Alors que la France se prépare à un second tour crucial des élections législatives, un mouvement inédit se dessine sur internet. Baptisé le “Stream Populaire”, il réunit pas moins de 200 créateurs de contenus, influenceurs et personnalités web de tous horizons. Leur objectif commun ? Appeler leurs communautés à se mobiliser massivement dans les urnes le 30 juin prochain, pour faire barrage à l’extrême droite.
L’union des créateurs face à un “péril imminent”
Initié par Cassim Montilla en partenariat avec le collectif SEED (Le Stream Emmerde l’Extrême Droite), le Stream Populaire regroupe des figures emblématiques du web français comme Antoine Daniel, Manon Bril, Usul ou encore Nota Bene. Des profils variés, mais un constat partagé : face à la menace grandissante de l’extrême droite, “l’heure n’est plus à la neutralité”. Dans une tribune publiée sur Mediapart, ils affirment :
Notre public est comme nous : divers, de toutes les classes sociales, souvent LGBTI+, racisé, en situation de handicap. La portée de notre parole collective nous oblige.
Pour ces créateurs, les élections du 30 juin sont cruciales. Si les sondages se confirment, l’extrême droite pourrait en effet obtenir une majorité absolue à l’Assemblée et accéder au pouvoir pour la première fois sous la Ve République. Une perspective alarmante qui pousse ces personnalités du web à sortir de leur réserve habituelle.

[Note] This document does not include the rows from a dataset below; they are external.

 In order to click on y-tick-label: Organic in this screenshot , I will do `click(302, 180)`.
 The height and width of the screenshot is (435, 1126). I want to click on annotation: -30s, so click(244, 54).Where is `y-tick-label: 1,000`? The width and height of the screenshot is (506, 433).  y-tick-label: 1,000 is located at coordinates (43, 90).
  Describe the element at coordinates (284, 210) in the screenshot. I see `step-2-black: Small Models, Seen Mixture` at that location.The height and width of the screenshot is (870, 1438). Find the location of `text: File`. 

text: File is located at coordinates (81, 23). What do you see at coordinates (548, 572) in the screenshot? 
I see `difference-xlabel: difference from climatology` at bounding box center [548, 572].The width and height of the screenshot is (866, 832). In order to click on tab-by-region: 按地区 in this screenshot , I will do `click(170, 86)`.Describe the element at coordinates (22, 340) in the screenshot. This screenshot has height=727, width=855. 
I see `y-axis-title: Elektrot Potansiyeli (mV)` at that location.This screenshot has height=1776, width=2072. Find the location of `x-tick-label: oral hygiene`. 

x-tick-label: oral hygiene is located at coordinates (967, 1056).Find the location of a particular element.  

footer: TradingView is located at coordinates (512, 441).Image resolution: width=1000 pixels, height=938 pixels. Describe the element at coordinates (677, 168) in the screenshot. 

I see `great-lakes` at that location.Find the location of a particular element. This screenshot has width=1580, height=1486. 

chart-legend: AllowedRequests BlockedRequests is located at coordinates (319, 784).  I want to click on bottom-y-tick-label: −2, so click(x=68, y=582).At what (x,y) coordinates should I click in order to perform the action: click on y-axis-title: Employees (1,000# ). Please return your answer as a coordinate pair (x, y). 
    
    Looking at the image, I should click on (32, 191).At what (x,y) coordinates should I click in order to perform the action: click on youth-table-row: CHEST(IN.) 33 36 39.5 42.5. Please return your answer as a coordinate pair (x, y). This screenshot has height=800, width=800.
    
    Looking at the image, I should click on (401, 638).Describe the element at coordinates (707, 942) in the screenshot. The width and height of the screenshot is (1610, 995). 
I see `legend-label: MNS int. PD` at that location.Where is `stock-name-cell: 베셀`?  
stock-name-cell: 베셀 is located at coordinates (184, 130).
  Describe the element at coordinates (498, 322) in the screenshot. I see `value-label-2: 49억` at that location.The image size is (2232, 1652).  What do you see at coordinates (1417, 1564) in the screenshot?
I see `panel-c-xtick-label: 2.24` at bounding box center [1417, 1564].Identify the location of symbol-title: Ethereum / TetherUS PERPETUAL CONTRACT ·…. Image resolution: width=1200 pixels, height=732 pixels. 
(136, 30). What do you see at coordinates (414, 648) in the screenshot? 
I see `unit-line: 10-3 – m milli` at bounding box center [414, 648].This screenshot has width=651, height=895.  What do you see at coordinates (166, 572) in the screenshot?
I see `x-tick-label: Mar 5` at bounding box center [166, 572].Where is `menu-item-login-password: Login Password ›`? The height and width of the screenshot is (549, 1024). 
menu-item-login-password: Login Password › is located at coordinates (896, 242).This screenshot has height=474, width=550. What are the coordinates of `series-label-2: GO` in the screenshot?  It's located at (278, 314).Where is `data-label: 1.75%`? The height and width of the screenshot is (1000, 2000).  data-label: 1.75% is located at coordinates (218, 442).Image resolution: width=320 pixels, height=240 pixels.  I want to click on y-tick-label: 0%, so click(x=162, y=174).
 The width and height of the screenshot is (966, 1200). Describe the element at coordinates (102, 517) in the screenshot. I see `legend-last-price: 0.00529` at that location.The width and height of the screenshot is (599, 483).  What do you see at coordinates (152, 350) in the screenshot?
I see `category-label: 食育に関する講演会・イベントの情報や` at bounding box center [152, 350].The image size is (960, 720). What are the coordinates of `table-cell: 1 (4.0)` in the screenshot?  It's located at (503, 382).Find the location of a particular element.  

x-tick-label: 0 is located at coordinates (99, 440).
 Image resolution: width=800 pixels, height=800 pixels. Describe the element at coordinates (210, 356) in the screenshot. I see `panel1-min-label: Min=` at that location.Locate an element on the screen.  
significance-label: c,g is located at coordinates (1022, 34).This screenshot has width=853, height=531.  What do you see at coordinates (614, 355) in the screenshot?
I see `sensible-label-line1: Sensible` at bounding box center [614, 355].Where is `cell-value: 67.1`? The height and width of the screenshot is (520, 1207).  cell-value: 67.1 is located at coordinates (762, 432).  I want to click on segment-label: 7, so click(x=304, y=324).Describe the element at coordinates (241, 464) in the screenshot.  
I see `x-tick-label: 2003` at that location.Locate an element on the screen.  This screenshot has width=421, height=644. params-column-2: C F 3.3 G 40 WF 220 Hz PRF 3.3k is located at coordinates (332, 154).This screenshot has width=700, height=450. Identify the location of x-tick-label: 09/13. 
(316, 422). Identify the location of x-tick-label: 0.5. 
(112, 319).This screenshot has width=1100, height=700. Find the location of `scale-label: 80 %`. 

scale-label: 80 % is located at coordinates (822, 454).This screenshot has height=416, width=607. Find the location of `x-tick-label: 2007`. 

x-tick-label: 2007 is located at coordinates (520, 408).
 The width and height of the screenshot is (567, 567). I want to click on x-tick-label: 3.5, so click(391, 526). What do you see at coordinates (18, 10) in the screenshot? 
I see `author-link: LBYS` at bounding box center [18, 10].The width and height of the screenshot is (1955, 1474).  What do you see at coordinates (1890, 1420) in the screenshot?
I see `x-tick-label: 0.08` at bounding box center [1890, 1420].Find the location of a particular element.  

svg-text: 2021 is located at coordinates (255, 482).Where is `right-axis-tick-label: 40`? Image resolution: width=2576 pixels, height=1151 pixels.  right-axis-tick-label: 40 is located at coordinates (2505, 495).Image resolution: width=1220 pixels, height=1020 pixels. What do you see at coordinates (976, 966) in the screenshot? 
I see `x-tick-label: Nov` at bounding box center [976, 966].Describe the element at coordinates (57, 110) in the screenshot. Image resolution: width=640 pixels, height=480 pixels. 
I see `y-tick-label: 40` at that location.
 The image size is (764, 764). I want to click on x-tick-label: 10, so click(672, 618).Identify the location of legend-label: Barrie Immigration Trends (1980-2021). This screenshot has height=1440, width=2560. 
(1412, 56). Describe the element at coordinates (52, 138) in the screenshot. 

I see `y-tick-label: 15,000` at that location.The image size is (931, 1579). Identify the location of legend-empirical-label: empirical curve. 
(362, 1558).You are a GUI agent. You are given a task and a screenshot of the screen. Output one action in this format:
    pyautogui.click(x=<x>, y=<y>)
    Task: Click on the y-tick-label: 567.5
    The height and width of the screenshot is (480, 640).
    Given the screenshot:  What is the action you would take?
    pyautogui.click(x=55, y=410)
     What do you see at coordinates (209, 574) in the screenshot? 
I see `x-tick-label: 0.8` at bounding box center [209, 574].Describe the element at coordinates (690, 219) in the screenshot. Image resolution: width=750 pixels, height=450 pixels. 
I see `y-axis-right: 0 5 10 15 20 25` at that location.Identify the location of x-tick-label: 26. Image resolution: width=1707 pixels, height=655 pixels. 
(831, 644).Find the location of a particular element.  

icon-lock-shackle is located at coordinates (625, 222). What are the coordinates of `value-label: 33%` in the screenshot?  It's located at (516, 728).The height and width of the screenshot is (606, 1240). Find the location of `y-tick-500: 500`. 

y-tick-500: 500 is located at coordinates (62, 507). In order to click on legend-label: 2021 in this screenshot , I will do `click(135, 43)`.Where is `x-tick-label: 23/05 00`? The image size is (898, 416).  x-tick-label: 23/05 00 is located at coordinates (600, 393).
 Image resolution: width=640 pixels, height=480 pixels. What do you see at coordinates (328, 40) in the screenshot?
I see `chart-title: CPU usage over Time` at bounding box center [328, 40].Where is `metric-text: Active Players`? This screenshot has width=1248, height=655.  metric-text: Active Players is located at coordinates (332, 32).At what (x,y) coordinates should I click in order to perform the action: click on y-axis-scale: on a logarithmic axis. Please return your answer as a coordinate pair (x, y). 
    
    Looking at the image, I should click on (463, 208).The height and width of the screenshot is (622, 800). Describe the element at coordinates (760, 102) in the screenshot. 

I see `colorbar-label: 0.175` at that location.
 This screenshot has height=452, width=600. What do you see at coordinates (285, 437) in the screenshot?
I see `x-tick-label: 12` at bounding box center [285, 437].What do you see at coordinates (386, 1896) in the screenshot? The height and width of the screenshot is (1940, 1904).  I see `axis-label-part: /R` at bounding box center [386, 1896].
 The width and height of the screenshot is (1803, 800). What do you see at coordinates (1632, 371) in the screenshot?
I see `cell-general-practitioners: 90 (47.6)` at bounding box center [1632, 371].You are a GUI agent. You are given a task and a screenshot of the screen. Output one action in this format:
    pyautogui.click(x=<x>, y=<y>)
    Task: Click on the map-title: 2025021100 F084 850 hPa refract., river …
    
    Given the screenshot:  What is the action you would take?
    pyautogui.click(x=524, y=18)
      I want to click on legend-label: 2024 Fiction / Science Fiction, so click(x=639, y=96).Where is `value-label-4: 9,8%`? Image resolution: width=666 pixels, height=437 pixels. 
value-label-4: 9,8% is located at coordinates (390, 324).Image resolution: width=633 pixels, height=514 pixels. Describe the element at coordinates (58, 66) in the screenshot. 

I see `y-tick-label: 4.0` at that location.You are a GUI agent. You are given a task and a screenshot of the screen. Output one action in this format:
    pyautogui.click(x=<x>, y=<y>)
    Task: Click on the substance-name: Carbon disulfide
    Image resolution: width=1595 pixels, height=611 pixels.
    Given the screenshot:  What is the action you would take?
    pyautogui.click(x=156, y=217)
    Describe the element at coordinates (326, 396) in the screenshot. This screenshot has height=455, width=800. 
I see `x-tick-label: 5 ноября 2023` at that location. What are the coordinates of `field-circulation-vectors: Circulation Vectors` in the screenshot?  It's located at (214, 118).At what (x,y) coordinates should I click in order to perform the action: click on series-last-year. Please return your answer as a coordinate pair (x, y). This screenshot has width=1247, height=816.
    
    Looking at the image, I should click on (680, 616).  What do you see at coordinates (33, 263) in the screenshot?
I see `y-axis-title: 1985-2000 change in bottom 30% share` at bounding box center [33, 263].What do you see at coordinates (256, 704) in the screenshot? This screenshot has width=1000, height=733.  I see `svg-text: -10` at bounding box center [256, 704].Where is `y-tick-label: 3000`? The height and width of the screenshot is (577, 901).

Un programme d’actions jusqu’au 30 juin
Loin de se limiter à un simple appel aux urnes, le Stream Populaire entend bien mobiliser concrètement leurs communautés. Du 17 au 28 juin, une série d’événements sera ainsi organisée, visant en particulier les créateurs actifs sur Twitch :
- Des streams “Get Out The Vote” pour inciter les spectateurs à s’inscrire sur les listes électorales et aller voter.
- Des tables-rondes et débats sur les enjeux des élections et les dangers de l’extrême droite.
- Des créations de contenus engagés sur YouTube, TikTok ou Instagram.
L’objectif est clair : convaincre le plus grand nombre, en particulier les jeunes et les abstentionnistes, de glisser dans l’urne le bulletin du Nouveau Front Populaire, la coalition de gauche opposée au RN et ses alliés. Une prise de position politique assumée, justifiée par l’urgence de la situation.
Un “devoir” envers leur public
Pour les membres du Stream Populaire, cet engagement est dicté par la responsabilité qu’ils ont envers leur audience. Dans leur tribune, ils rappellent que les cibles prioritaires de l’extrême droite – femmes, LGBTI+, personnes racisées, musulmans, juifs – correspondent largement au profil de leur public.
En appelant à faire barrage dans les urnes, ces créateurs entendent donc protéger leurs communautés, mais aussi défendre un modèle de société progressiste et inclusif. Une démarche militante portée par l’urgence du moment, comme l’explique le YouTubeur Usul :
Il faut le dire sans détour : notre démocratie, nos libertés, nos droits sont en danger. L’extrême droite n’a jamais été aussi proche du pouvoir. On ne peut plus se permettre d’être neutres ou apolitiques.
– Usul, créateur YouTube et signataire de la tribune
Un rôle politique croissant pour les influenceurs ?
Au-delà de l’enjeu des législatives, l’initiative du Stream Populaire interroge sur la place grandissante des créateurs de contenus dans le débat politique. Avec des audiences souvent colossales, en particulier chez les jeunes, les influenceurs web apparaissent de plus en plus comme des prescripteurs d’opinion incontournables.
Une tendance accentuée par la crise démocratique et la défiance envers les médias traditionnels. Face au recul des corps intermédiaires, beaucoup se tournent désormais vers leurs créateurs favoris pour s’informer et forger leur opinion. Une évolution qui confère aux stars du web une responsabilité croissante, selon Manon Bril :
Qu’on le veuille ou non, nous avons une influence sur le débat public. Il est temps qu’on en prenne la mesure, et qu’on l’utilise à bon escient, pour défendre nos valeurs.
– Manon Bril, créatrice YouTube et signataire de la tribune
Reste à voir si cet engagement portera ses fruits dans les urnes. Une chose est sûre : en appelant leur public à se mobiliser, les 200 signataires du Stream Populaire ouvrent un nouveau chapitre dans les relations entre politique et créateurs de contenus. Un précédent qui pourrait faire date.